## Stored records:
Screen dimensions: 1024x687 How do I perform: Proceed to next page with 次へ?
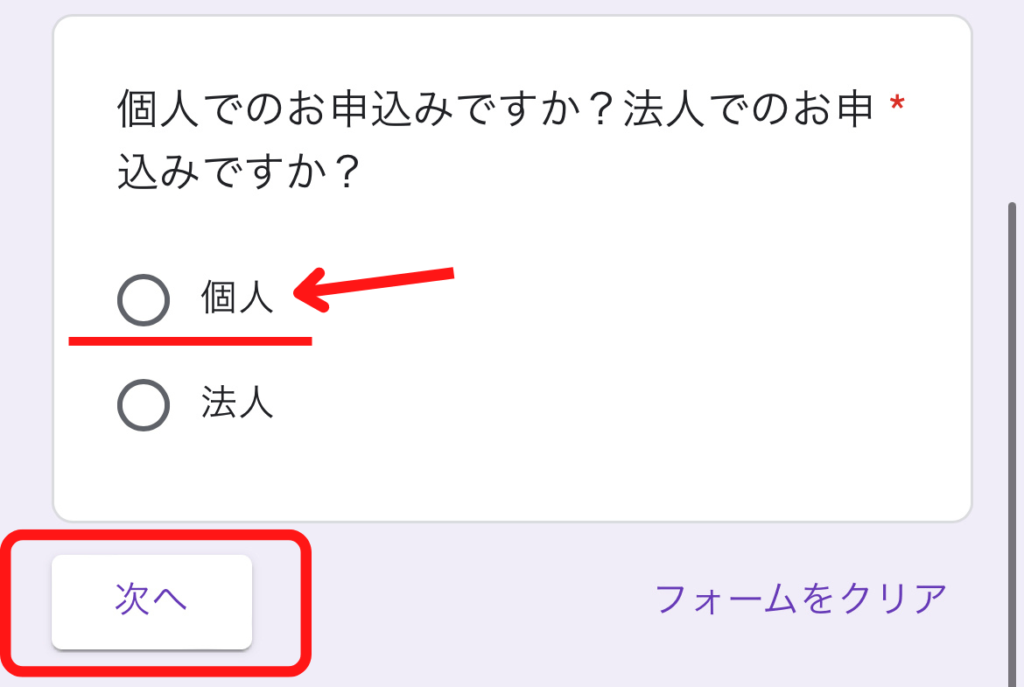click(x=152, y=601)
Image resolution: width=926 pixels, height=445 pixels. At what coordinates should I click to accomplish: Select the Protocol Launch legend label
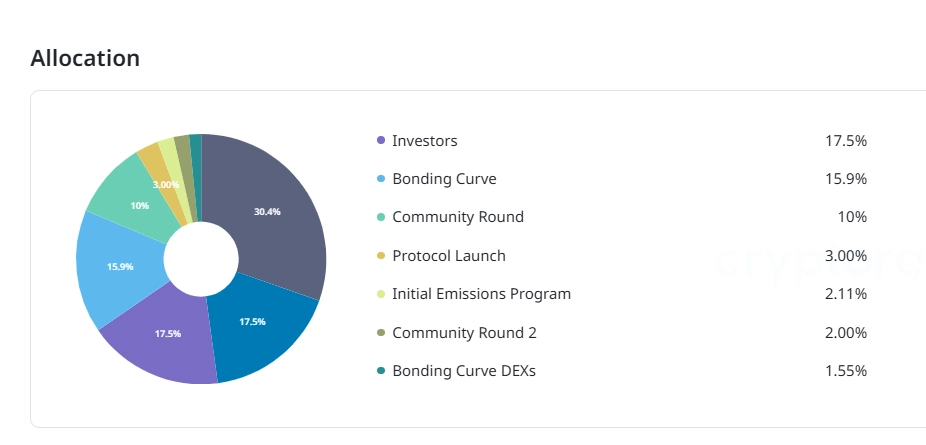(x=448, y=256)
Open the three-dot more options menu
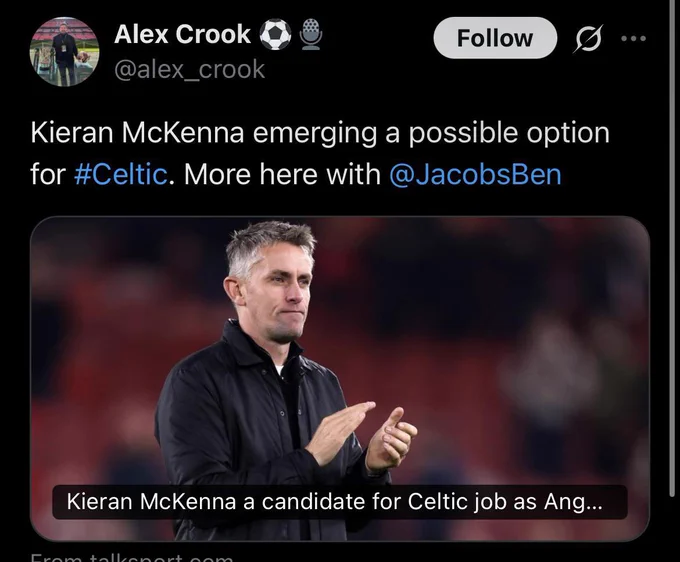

## AIM OF THE TASK:
All entries must be written out again exactly as given, with no pictures in the copy.

## OUTPUT FOR THIS EXERCISE:
Screen dimensions: 1024x687 How do I perform: Proceed to next page with 次へ?
click(x=152, y=601)
Image resolution: width=926 pixels, height=445 pixels. At what coordinates should I click to accomplish: Select the Protocol Launch legend label
(x=448, y=256)
Open the three-dot more options menu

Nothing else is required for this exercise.